# Happy birthday to samo!



## BBDETSER (Nov 24, 2003)

Happy birthday samo!

i saw it at the bottom of the main page.

anyway, happy birthday!


----------



## Sethticlees (May 30, 2002)

Haha! 

I second that!

Happy Birthday Samo


----------



## JayL1967 (Apr 30, 2002)

happy b-day samo


----------



## samo (Apr 30, 2002)

w00t... thanks guys!

Finally not a teenager anymore.

Spent the day driving back from a car show in Portland with 1CLNB14 and his GF - nothing I'd rather do on my birthday  .


----------



## G_Funk013 (Jul 9, 2002)

Happy Birthday! I always thought you were a lot older than I was, guess not.


----------



## sethwas (Apr 30, 2002)

Just curious,
Is it 'sah-mo' or 'say-mo'?

Happy Birthday.

Seth


----------



## samo (Apr 30, 2002)

It's pronounced... like... Sam with an o. Cause that's pretty much what it is.


----------



## dry (Oct 21, 2002)

ninjacereal: time to change your info
samo ownz yuo: ?
ninjacereal: "19/M/WA"
ninjacereal: dont you need to change that
ninjacereal: to a W
samo ownz yuo: Ahh, good point.


----------



## sentra94xe (May 6, 2002)

Happy B-day bro! Welcome to your 20's, now just one more year until you're LEGAL.  :cheers:


----------



## Felonious Cat Stalker (May 1, 2002)

Bah, he's been able to just slip accross the border, head into Vancouver and have fun for a year already.


----------



## sentra94xe (May 6, 2002)

FCS said:


> Bah, he's been able to just slip accross the border, head into Vancouver and have fun for a year already.


 True, but who wants to go to Canada?.....?.... oh ok, I would. I hear Vancouver is fun times.


----------



## samo (Apr 30, 2002)

Thanks for the birthday wishes, guys.

Vancouver is fun stuff - when I was up there for Import Showoff, it was SO nice to be able to slap down my ID and get a beer with dinner.

364 days and 10 hours left.


----------



## Coco (Apr 30, 2002)

Happy bday, homie :cheers:


----------



## manuelga (Dec 14, 2003)

*Legaly*

A line of \_/ \_/ \_/ \_/ \_/ \_/ \_/ \_/ \_/ \_/ \_/ \_/ \_/ \_/=tequilas for your (yesterday) birthday

Ohhh you're oh so young, I forgot those ilegally drinking days.

Be cool :cheers:


----------



## Exalta (Jan 21, 2003)

Belated Happy Birthday :cheers: :thumbup: :fluffy: :showpics:


----------

[Information provided]
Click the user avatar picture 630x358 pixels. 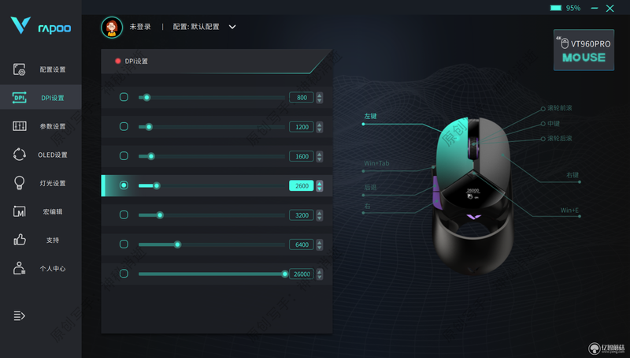coord(112,27)
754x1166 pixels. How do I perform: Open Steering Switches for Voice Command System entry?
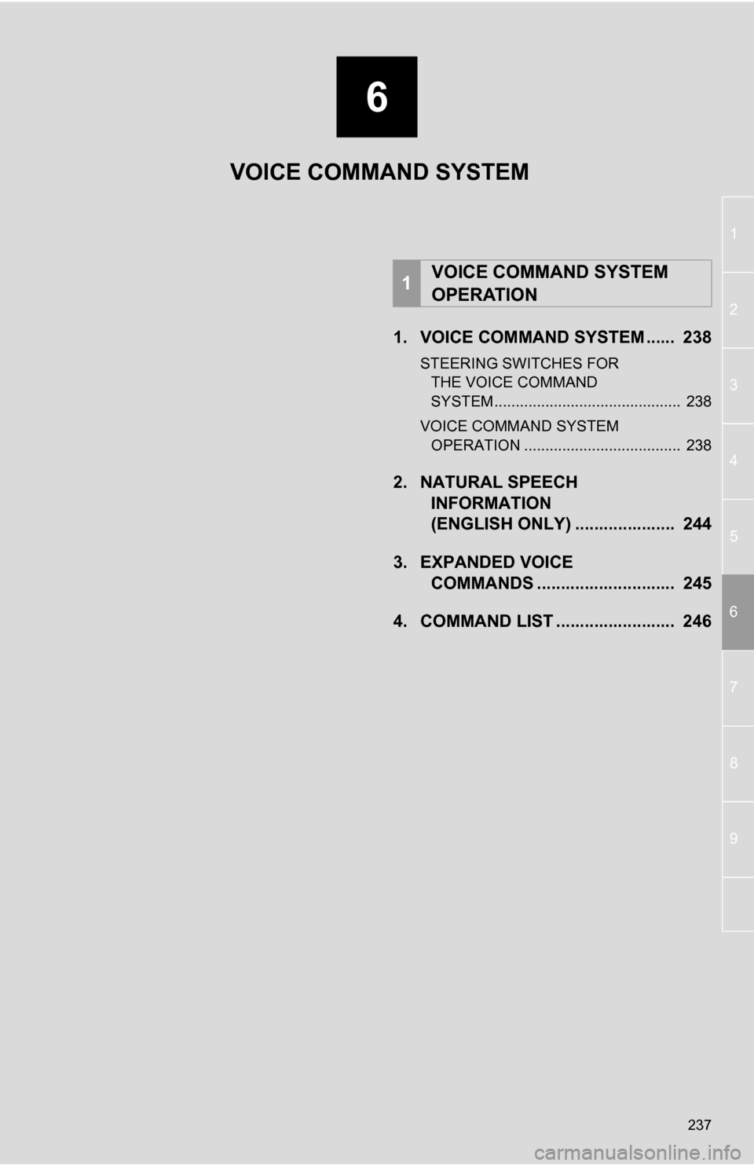click(x=566, y=383)
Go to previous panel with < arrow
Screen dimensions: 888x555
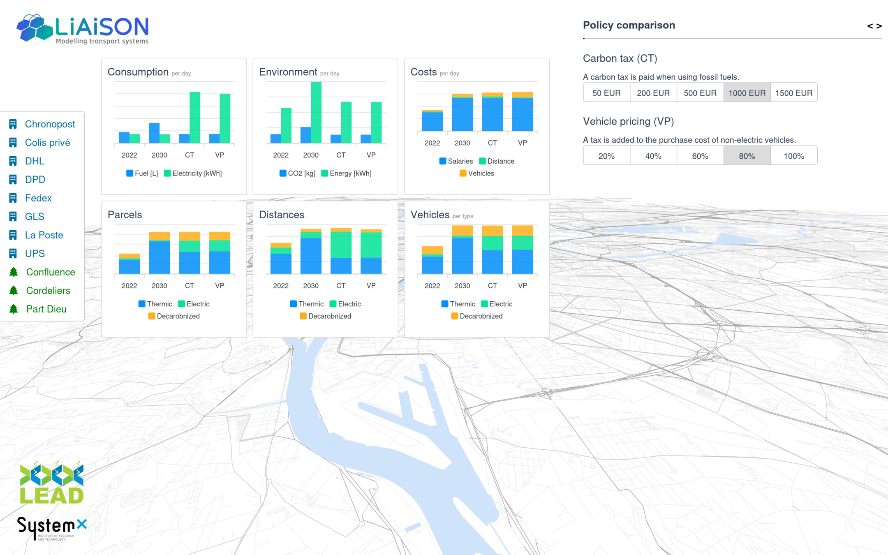(870, 26)
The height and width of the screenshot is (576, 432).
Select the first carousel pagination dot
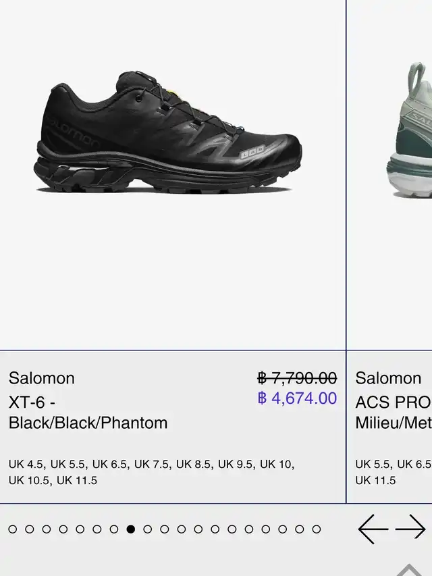tap(13, 529)

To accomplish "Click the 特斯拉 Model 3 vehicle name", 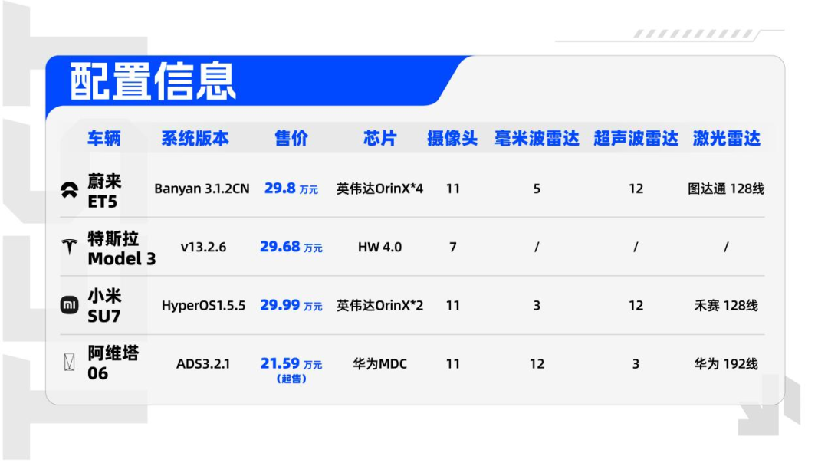I will [x=121, y=248].
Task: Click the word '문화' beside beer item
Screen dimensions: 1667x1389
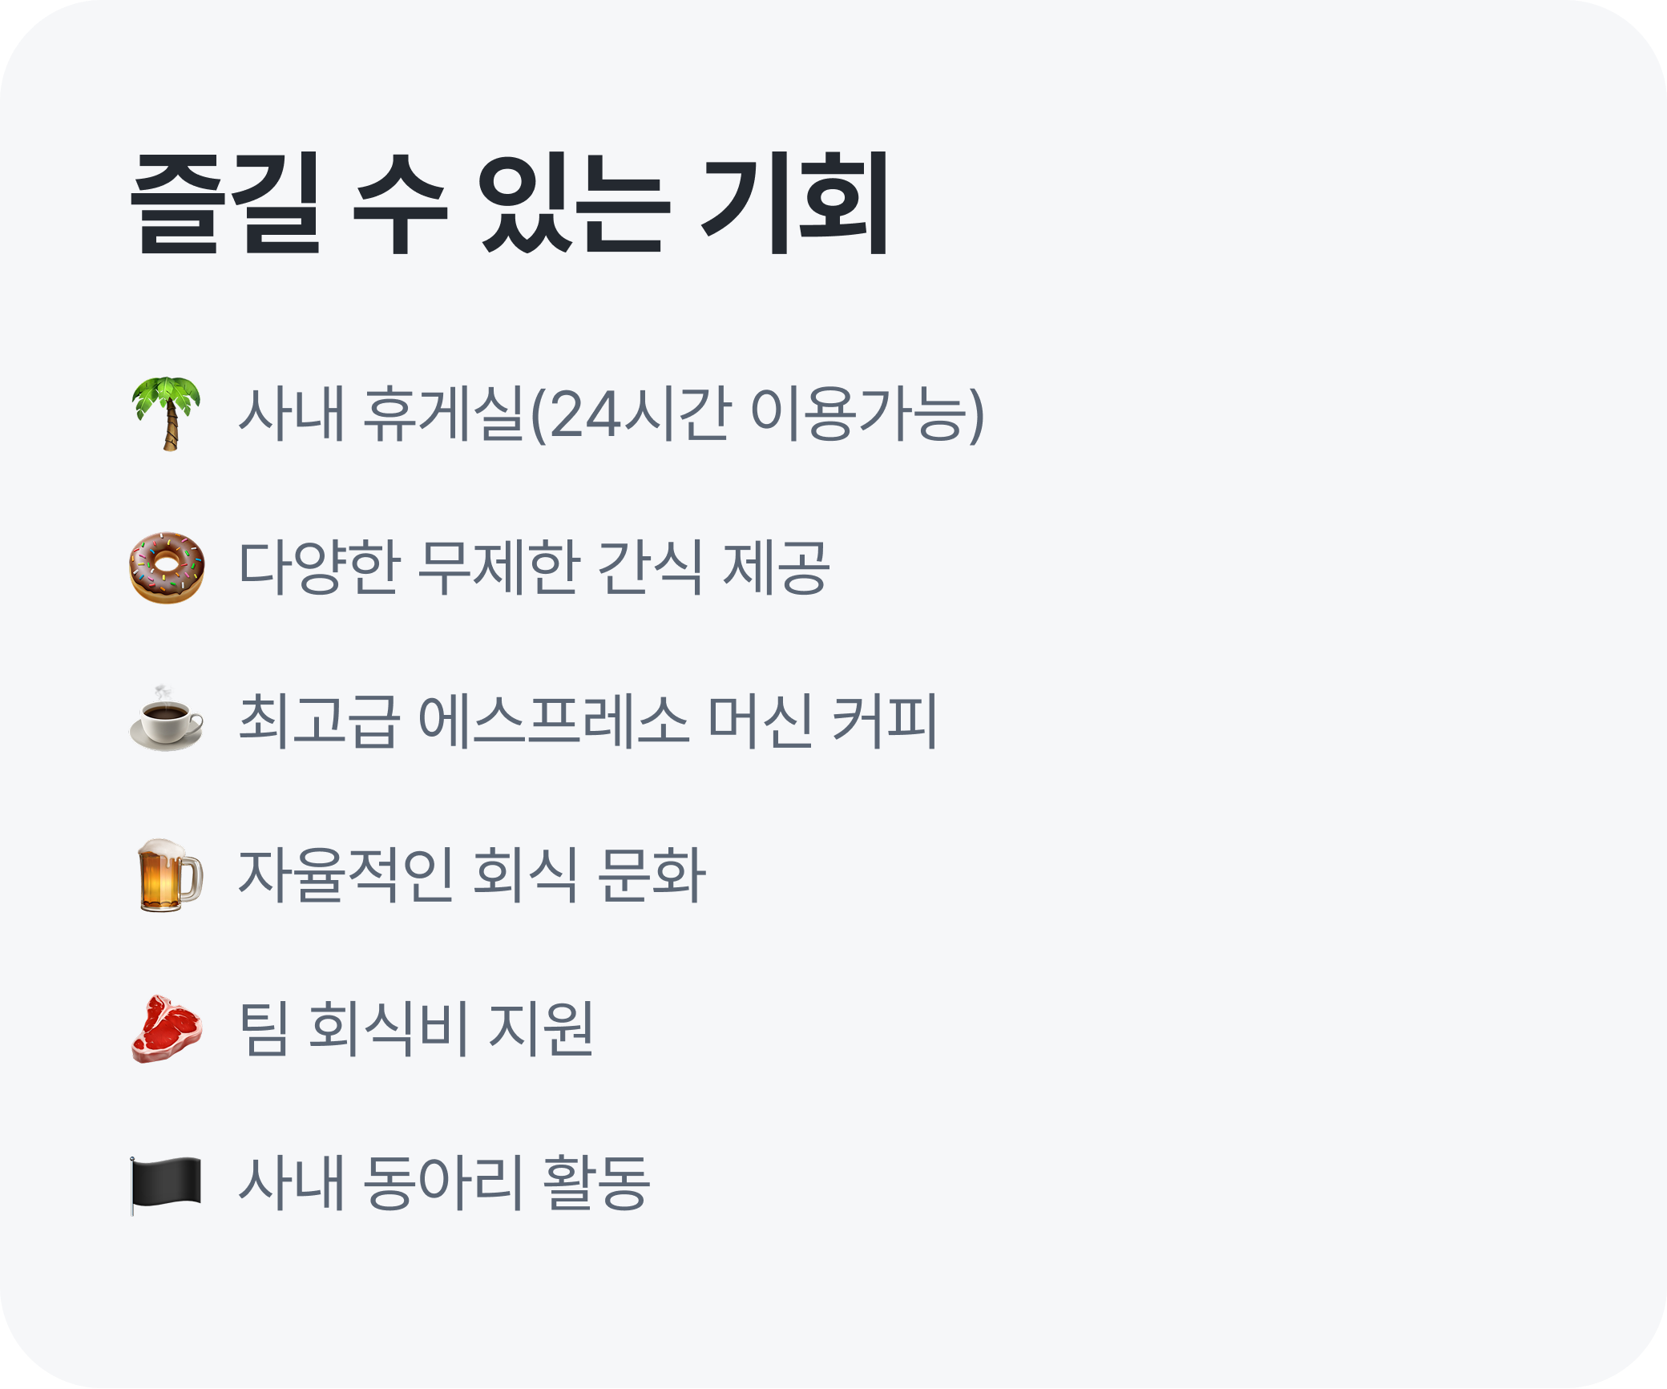Action: pos(652,875)
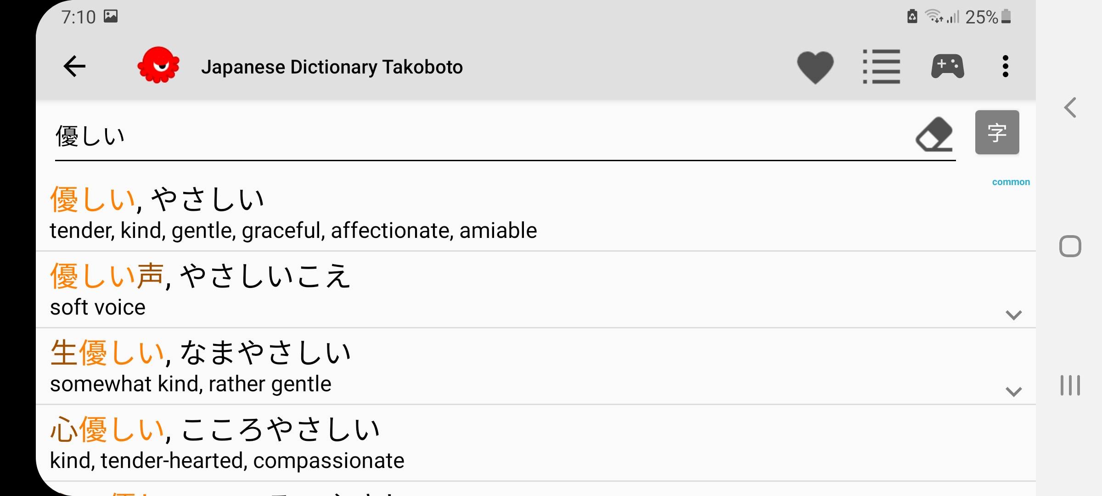
Task: Open the three-dot overflow menu
Action: [x=1006, y=67]
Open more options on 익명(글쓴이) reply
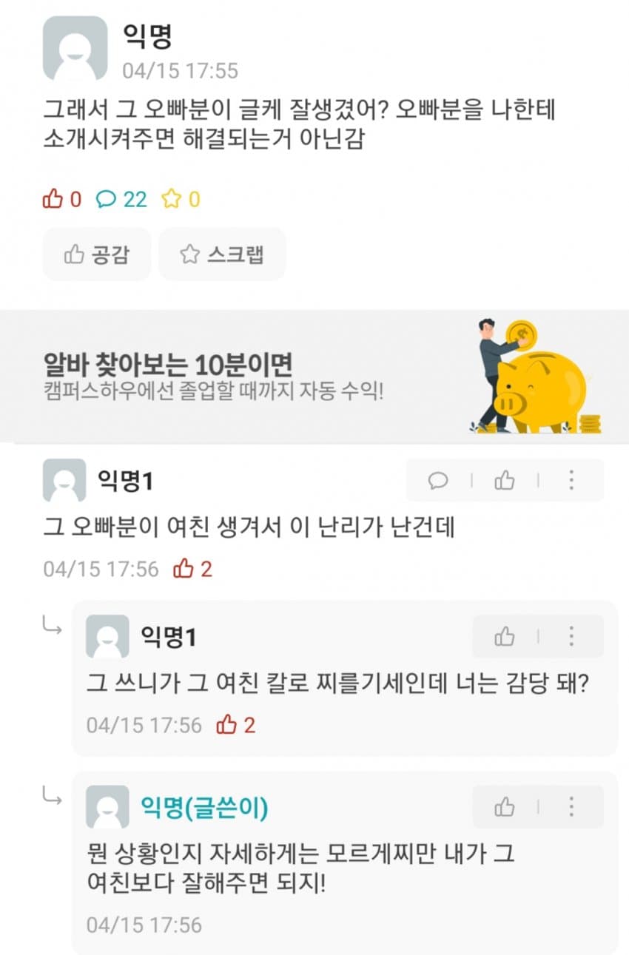The image size is (629, 955). click(571, 806)
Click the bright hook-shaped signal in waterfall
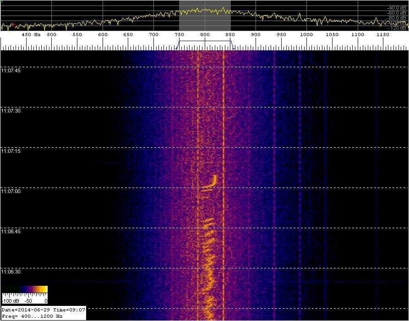The width and height of the screenshot is (409, 321). click(211, 182)
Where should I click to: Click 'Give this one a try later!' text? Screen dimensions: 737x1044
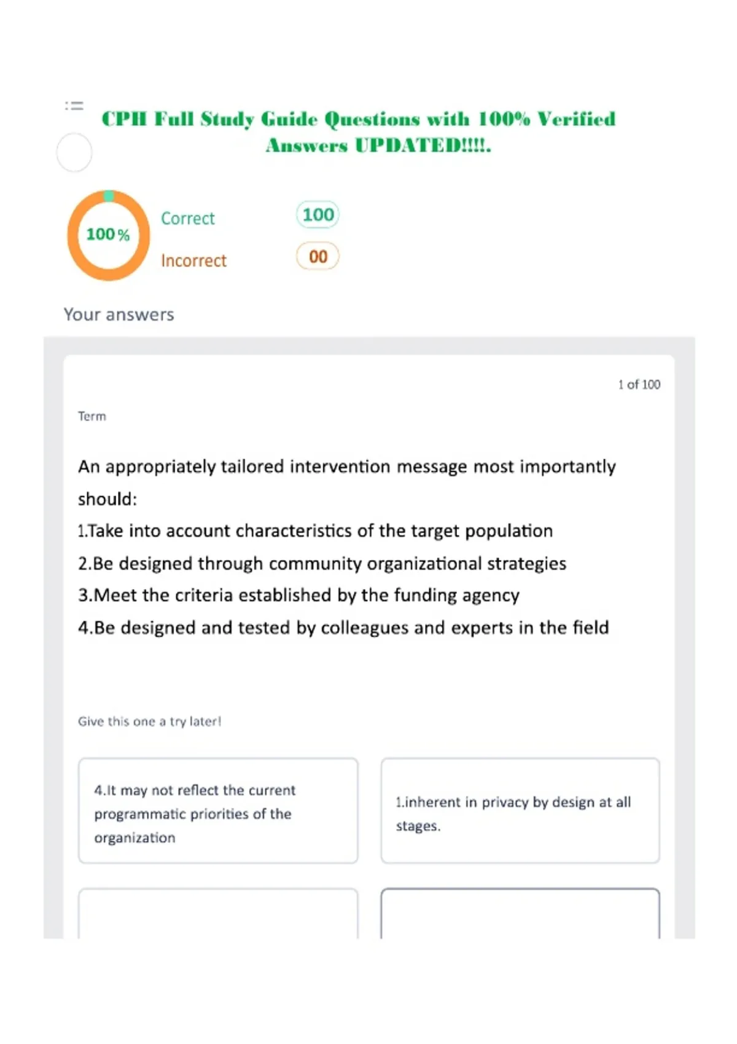(x=149, y=722)

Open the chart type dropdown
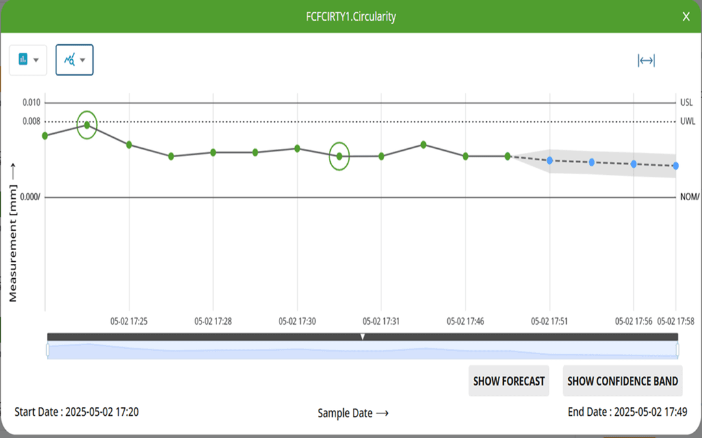tap(28, 60)
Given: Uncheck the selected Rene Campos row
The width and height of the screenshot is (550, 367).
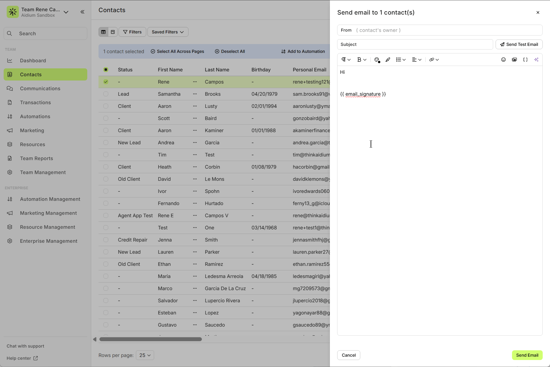Looking at the screenshot, I should click(x=106, y=82).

[Challenge 1] In the birthday thread, rewrite the paragraph beginning "Spent the day driving back" as one shorter sentence that keeps its main facts.
[Challenge 2] Quote the birthday thread between "True, but who" and "10 hours left.", inclusive.
[Challenge 3] According to the birthday thread, how does samo say the name is pronounced?

[Written answer 1] Drove home from a Portland car show with 1CLNB14 and his GF on the birthday, the best way to spend it.

[Written answer 2]
True, but who wants to go to Canada?.....?.... oh ok, I would. I hear Vancouver is fun times.


----------



## samo (Apr 30, 2002)

Thanks for the birthday wishes, guys.

Vancouver is fun stuff - when I was up there for Import Showoff, it was SO nice to be able to slap down my ID and get a beer with dinner.

364 days and 10 hours left.

[Written answer 3] Like Sam with an o.